• [Pixel coordinate grounding data]
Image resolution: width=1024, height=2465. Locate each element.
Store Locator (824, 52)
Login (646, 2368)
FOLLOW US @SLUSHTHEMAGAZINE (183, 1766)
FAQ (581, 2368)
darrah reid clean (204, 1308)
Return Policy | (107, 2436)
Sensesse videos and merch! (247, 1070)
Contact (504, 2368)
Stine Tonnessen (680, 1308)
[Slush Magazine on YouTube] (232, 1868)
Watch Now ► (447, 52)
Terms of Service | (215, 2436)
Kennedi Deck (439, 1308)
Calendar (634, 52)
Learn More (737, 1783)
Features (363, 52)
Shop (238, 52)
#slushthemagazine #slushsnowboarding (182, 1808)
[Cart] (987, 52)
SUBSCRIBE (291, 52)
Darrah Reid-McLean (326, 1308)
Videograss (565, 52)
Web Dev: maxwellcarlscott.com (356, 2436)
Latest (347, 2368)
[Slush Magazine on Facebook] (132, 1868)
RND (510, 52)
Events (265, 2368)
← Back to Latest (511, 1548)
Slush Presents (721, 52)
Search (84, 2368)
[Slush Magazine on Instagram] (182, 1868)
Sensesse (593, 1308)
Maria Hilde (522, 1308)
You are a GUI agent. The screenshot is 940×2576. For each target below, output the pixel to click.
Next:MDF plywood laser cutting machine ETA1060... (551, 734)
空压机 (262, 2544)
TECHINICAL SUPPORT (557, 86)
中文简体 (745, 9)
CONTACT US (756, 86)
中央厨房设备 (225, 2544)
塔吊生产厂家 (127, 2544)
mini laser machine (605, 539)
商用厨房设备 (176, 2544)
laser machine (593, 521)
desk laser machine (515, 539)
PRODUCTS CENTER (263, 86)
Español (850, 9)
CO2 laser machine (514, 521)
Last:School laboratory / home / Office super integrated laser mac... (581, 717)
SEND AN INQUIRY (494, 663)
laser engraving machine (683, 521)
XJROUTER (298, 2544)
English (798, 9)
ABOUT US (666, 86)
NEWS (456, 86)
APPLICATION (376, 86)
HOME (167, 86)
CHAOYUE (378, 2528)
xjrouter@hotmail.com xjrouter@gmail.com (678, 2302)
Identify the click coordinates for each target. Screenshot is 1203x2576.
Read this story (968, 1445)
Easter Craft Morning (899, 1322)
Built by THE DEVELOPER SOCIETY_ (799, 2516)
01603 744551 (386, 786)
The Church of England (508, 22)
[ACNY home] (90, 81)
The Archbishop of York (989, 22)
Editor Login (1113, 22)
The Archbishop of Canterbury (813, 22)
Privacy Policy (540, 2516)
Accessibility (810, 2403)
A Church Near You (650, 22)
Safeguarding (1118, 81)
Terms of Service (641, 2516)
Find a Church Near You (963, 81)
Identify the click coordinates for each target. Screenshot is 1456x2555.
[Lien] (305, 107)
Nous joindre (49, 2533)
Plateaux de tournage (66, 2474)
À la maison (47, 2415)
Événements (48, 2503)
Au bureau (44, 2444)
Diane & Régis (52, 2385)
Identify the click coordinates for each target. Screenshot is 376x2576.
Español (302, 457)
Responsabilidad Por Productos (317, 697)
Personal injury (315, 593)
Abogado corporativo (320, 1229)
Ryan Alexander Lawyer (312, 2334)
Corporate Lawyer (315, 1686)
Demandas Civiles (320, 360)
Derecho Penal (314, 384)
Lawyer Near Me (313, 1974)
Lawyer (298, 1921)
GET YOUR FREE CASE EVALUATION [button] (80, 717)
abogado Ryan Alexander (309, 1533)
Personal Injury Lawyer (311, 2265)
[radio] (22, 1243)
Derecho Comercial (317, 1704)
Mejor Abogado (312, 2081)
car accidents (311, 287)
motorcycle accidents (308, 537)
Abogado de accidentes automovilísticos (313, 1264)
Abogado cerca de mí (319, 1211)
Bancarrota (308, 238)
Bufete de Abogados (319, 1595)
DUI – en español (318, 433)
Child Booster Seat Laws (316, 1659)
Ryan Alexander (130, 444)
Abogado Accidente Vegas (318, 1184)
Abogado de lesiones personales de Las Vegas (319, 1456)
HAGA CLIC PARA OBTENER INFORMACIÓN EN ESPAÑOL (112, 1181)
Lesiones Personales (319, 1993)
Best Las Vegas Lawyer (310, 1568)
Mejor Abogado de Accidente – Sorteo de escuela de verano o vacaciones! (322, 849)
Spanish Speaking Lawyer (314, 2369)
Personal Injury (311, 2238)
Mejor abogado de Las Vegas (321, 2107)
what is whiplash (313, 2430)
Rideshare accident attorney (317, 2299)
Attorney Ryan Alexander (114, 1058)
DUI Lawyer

• [Work to complete] Among the records above, a stretch begins at the line containing "Learn More (737, 1783)" and ends at the line containing "Search (84, 2368)". Restate that stretch word for word, and nothing else.

• [Output for this exercise]
Learn More (737, 1783)
Features (363, 52)
Shop (238, 52)
#slushthemagazine #slushsnowboarding (182, 1808)
[Cart] (987, 52)
SUBSCRIBE (291, 52)
Darrah Reid-McLean (326, 1308)
Videograss (565, 52)
Web Dev: maxwellcarlscott.com (356, 2436)
Latest (347, 2368)
[Slush Magazine on Facebook] (132, 1868)
RND (510, 52)
Events (265, 2368)
← Back to Latest (511, 1548)
Slush Presents (721, 52)
Search (84, 2368)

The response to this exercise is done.